仕事人生、目の前の課題に夢中で取り組んできただけ

開発企画部部長を経て、2006年に臨床企画部部長に。共同研究する医師の研究室で、肌のシワを拡大した写真を何百枚と並べて「数なのか、深さなのか。シワの改善をどう評価するのが分かりやすいか?」と議論を重ね、独自の指標を導き出した。化粧品の機能性がデータで示されるようになったのだ。同時期に、スイッチOTCの商品開発にも携わった。

社員証
撮影=小田駿一
社員証にはニックネーム(「てつさん」)まで記載されている

「たしかに、気づけば『社内初』『業界初』の仕事に関わっていたパターンは多いかもしれないですね。でも、“初”の成果にこだわってきたわけじゃないんです。目の前に急いで解決しなきゃいけない課題があって、夢中で取り組んできただけ。気づけば最年長になっているなんて、自分でも驚きますよ。僕がいつまで働き続けるかよりも、次の世代へどうやって仕事をつないでいくか。完璧に引き継げなかったとしても、一緒にやりながらある程度のところでバトンタッチしたいと考えています」

現在は、再生医療研究企画部部長として、大阪本社や東京支社だけでなく、大学や病院などを飛び回る日々。同社が2011年から本格参入した幹細胞を用いた再生医療分野を牽引している。

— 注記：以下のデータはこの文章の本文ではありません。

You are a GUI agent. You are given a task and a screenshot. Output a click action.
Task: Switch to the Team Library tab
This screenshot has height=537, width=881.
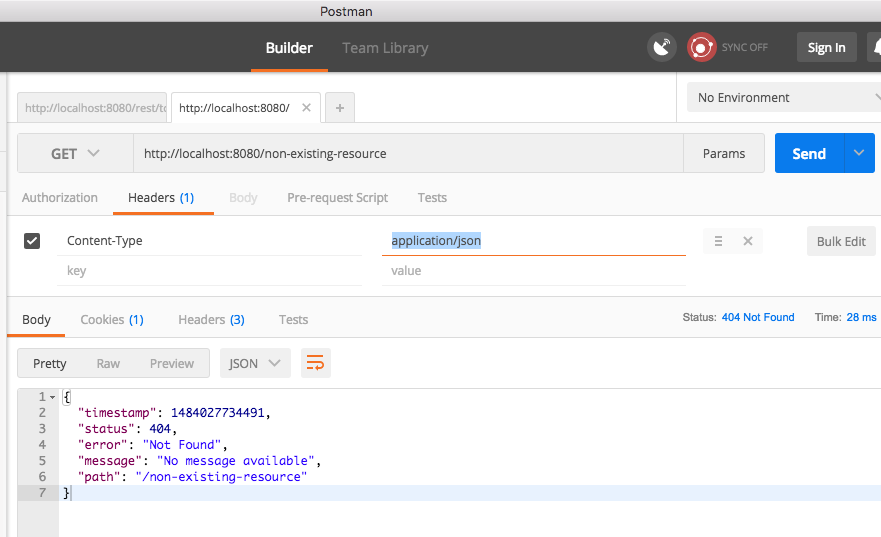(385, 48)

やってきた仕事の9割は失敗。大事なのは早めに手を打てるか

順風満帆に聞こえるキャリアだが、決してうまくいくことばかりではなかったという。

いわく、「やってきた仕事の9割は失敗」。

「薬の開発は未知の領域へのチャレンジの連続だから、最初に緻密な計画を立てても想定外のことがいっぱい出てくる。機能性を高めるために効果のある成分を配合したら副作用も強く出てしまったり、臨床試験で費用がたくさんかかってしまったのに許可が取れなかったり、何度も大失敗していますよ。当然、そのたびに会社からはきつく怒られます。かんたんには切り替えられないけど、考えても仕方がないから次の仕事をやるしかない」

しかし、山田さんが歩んだ“失敗の歴史”こそが、会社の未来をつくるための貴重な財産になっている。

「大事なのは、起こり得る失敗をいかに予測し、早めに手を打てるかどうか。僕は47年間同じ仕事をしているから、この領域では人の10倍くらいは失敗している。その経験した分だけ、ピッとアンテナが立つから、『そっちに行くと、まずいんじゃない?』『そのまま進むと、おそらくこういうことが起こるから備えておいたほうがいい』と助言することはできる。そういう指摘って、言いづらいものでしょう(笑)。今の自分に一番期待されている役割はそこじゃないかな」

まさに、歩くトラブルシューティング辞典。会社の発展と共に専門化・細分化が進んだ組織において、山田さんのように「開発プロセスの全体が分かる目利き」は貴重な存在だ。

情報を集めるだけなら新入社員でもできるインターネット時代においては、マネジャーに求められるのは「エラーの芽を早期に発見し、解決策を示すこと」だと山田さんは考えている。